[Records pointing to words and elements]
-=-=-=-=-

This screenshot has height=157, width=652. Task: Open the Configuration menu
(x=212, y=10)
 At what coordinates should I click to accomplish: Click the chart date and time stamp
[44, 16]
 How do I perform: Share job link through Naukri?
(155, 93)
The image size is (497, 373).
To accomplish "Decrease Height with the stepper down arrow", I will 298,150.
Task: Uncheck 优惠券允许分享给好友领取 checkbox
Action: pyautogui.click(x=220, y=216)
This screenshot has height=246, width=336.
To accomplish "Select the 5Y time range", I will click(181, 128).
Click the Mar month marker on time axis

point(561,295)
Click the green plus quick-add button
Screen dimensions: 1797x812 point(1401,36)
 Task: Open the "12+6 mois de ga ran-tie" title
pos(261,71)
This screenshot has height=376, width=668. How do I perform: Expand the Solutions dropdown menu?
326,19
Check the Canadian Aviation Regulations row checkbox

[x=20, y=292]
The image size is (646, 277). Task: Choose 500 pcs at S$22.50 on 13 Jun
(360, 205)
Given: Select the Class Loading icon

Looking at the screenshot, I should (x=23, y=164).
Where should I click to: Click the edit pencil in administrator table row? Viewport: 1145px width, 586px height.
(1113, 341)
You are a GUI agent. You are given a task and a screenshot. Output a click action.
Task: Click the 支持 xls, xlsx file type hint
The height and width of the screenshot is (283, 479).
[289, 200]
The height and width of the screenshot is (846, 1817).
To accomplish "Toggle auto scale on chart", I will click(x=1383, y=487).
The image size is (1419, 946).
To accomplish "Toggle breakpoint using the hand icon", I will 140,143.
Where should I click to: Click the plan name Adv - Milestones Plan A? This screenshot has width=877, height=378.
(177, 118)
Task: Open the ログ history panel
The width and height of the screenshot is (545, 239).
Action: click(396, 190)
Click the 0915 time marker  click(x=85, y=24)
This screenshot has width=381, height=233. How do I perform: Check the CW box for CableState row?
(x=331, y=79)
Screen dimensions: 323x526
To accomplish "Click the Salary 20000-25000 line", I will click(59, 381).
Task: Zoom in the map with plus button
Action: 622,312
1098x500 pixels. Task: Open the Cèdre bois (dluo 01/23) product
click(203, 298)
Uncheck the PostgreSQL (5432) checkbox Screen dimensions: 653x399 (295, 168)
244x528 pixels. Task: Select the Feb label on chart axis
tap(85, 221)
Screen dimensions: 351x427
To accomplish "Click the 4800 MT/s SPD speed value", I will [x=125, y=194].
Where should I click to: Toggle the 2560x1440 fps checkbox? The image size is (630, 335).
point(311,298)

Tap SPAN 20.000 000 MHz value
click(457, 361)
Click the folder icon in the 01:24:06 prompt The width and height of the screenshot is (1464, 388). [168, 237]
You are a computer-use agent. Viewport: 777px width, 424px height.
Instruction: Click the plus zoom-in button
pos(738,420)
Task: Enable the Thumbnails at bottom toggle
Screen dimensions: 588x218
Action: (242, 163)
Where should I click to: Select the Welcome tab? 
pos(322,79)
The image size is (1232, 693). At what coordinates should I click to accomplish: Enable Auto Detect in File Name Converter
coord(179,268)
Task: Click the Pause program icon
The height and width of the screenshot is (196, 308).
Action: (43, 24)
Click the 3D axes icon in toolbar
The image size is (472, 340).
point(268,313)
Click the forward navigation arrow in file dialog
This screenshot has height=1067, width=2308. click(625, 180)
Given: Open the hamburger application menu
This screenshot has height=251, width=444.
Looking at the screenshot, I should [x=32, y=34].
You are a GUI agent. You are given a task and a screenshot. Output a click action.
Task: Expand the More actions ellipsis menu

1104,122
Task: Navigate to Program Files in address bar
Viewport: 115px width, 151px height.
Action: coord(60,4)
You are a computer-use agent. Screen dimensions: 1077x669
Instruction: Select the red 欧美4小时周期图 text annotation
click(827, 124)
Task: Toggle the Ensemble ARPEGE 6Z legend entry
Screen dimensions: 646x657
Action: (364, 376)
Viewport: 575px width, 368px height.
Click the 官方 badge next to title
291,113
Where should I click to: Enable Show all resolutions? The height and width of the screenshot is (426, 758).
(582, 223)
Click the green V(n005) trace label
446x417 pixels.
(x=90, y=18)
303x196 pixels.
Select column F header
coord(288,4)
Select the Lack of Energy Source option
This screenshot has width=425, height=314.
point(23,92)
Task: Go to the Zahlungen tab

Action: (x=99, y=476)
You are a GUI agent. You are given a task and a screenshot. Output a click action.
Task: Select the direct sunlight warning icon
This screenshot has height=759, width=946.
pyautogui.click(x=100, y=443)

-=-=-=-=-

Return each line of the records that contains the string "Uncheck".

Task: Uncheck 优惠券允许分享给好友领取 checkbox
Uncheck the PostgreSQL (5432) checkbox Screen dimensions: 653x399 (295, 168)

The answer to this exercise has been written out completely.